There may be part of the issue, you may be saying that it’s good that they don’t have comic and meaning it in a nice way but she may be hearing it as “it’s easy for you as they don’t have colic.”

Maybe not, but it’s a possibility,

I had twins when DC1 was 1 so we had 3 DC under 2. It was chaos. When you’re exhausted and struggling, a - albeit well-intended - remark like ‘at least they don’t have colic’ could feel a bit dismissive. Sometimes it’s nice to hear ‘it must be really hard but you’re nailing it.’

Parenting is challenging isn’t it, one, two, three or more babies, we all need a friendly word of encouragement and affirmation every now and then..

feministbias · 02/12/2020 21:32

Two is more than twice the work.

I was told that so many times by older parents when I had my first as a kind of warning not to rush into baby 2.

Mine were 18months apart(not planned that way). And it was bloody hard. I can't even begin to imagine how hard two at once is.

sunnydayin · 02/12/2020 21:33

@Anniemabel that basically how my dc was. So when I see these wonderful twins who are docile and no colic no problems (mine has allergies, colic reflux and was generally a nightmare) and I was on my own so I'm not sure how this is harder in the way sister says it is. But I don't know.
I didn't have childcare and still don't. Mum is helping as it's twins but she also works ft and doesn't want to keep up helping so much as she thinks as dh is home ft they should be ok too but maybe we're both wrong.

OP posts:
PurBal · 02/12/2020 21:33

Unlike PP most twins I know have been on separate schedules. Sleep at different times, feed at different times. Therefore you have less sleep.
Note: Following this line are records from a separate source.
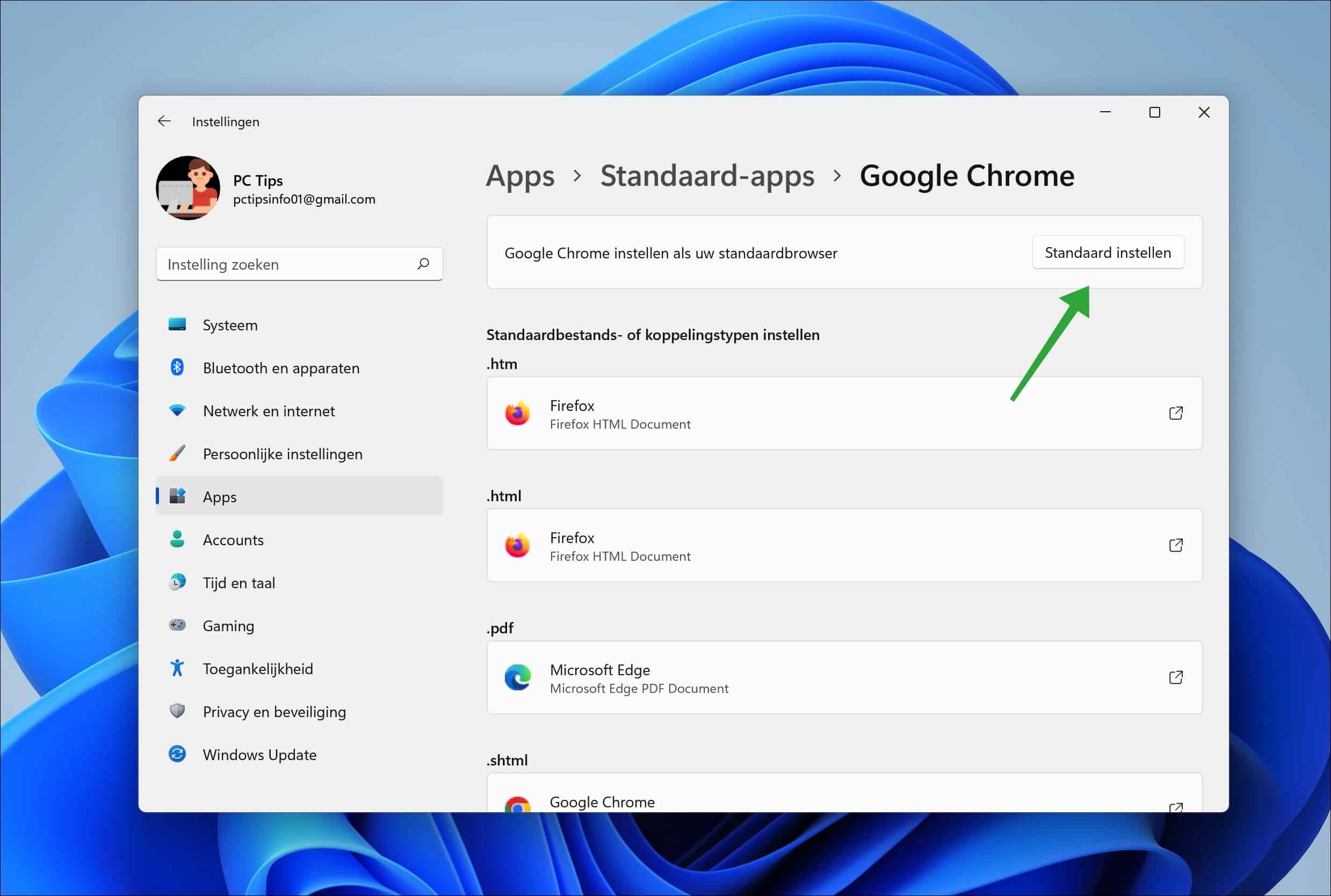The image size is (1331, 896).
Task: Open Bluetooth en apparaten settings
Action: pyautogui.click(x=280, y=367)
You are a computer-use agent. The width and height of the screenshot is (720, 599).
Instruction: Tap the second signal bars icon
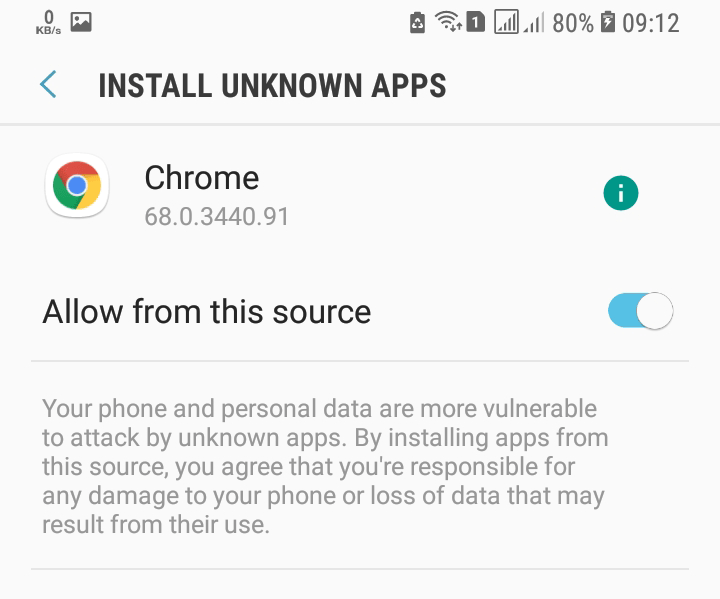coord(533,23)
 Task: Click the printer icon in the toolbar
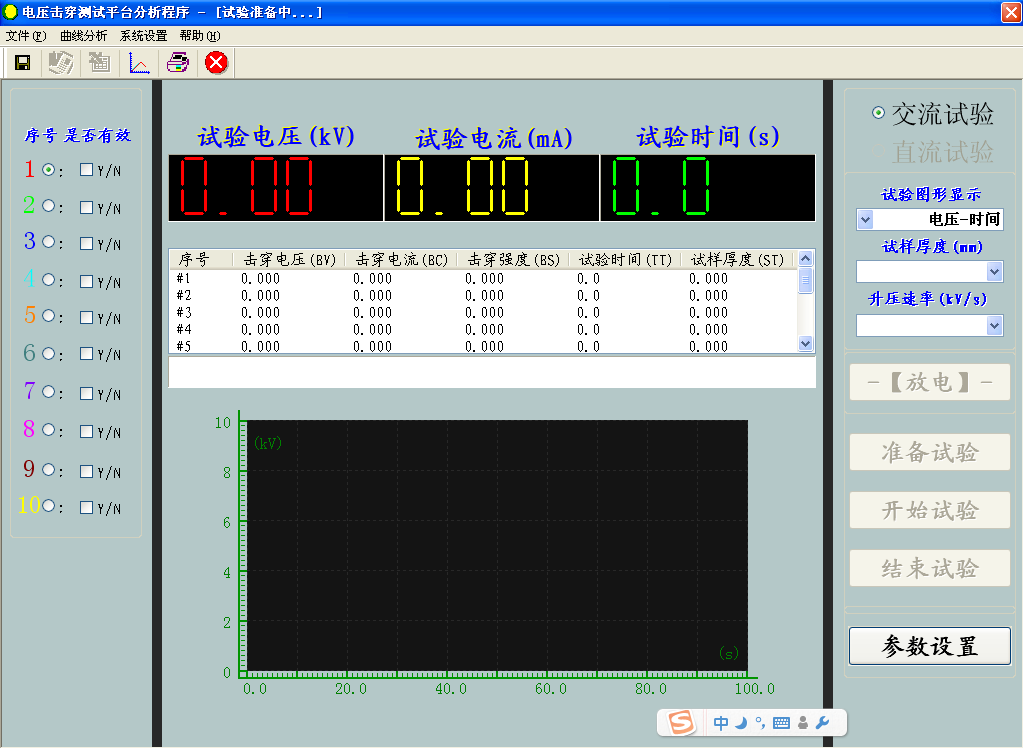177,63
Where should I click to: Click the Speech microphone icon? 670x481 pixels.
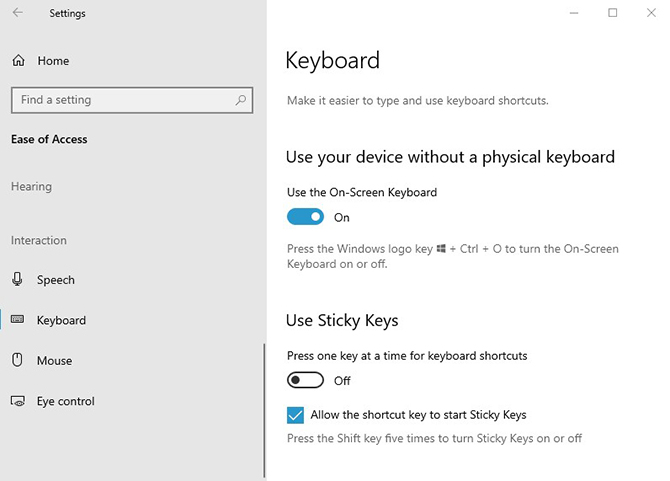[x=18, y=280]
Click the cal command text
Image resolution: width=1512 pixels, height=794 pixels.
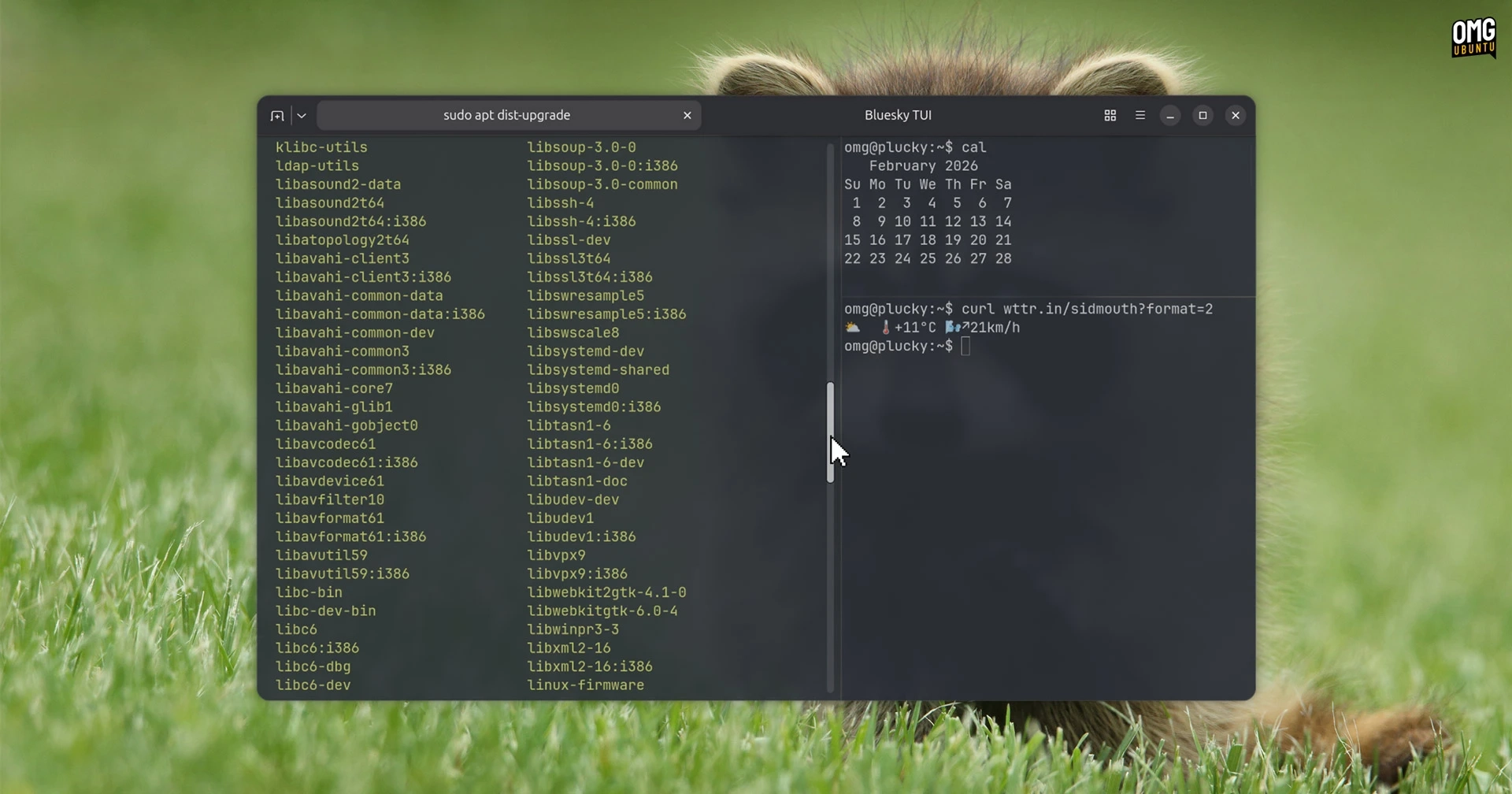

But a relative had 3 under 3 including twins and ran a business with 20 staff full time (only took minimal maternity leave) and a husband working away during the week (only back at weekends) so it's doable.

SnackSizeRaisin · 02/12/2020 21:37

Some people find one baby much harder than others do. No doubt there are some who managed fine with twins, whilst plenty who have single babies really struggle.
It is irrelevant really. Don't compare, just support each other as needed at the time. Who cares if they go out in the car anyway?

sunnydayin · 02/12/2020 21:37

@TLIMSISNW maybe you're right, sister also said she gave the health visitor a good telling off because the HV mentioned breastfeeding when they were born but because it's twins she said she couldn't try it as it's impossible. So it isn't just me but perhaps it's because she's offended when we don't mean it in a mean way.

OP posts:
IndecentFeminist · 02/12/2020 21:38

Just twice the noise, twice the needs. Regardless of how many adults are there, two babies is twice the work. One baby is relatively easy if there are no underlying issues.

I think you're being a little disingenuous and wide eyed with your pretence of 'missing something'. It reads very much like you're actually just a bit 🙄 of your sister.

funtimefrank · 02/12/2020 21:39

My experience is limited but I had twins with both me and dh at home for the first year then I went back to work and he stayed at home.

I'll be honest, whilst not a walk in the park it was fine. But I had to bottle feed so we could split feeds and had one excellent sleeper and one good one. Neither were great nappers but both were naturally routine led (as is dh).

We accepted that to both get enough sleep we'd basically need to sleep in shifts - I'd go to bed early with babies and he'd stay up and deal with any noise then he'd come to bed late and I'd do the early rises. It wasn't for long and then it was over in one go.

No family support really. SIL would have em for half an hour or Bil and dh would take them to the park with nephews so I could have a bath.

So I agree with you based upon my specific experience BUT I had easy babies and a dh who was a fully equal parent.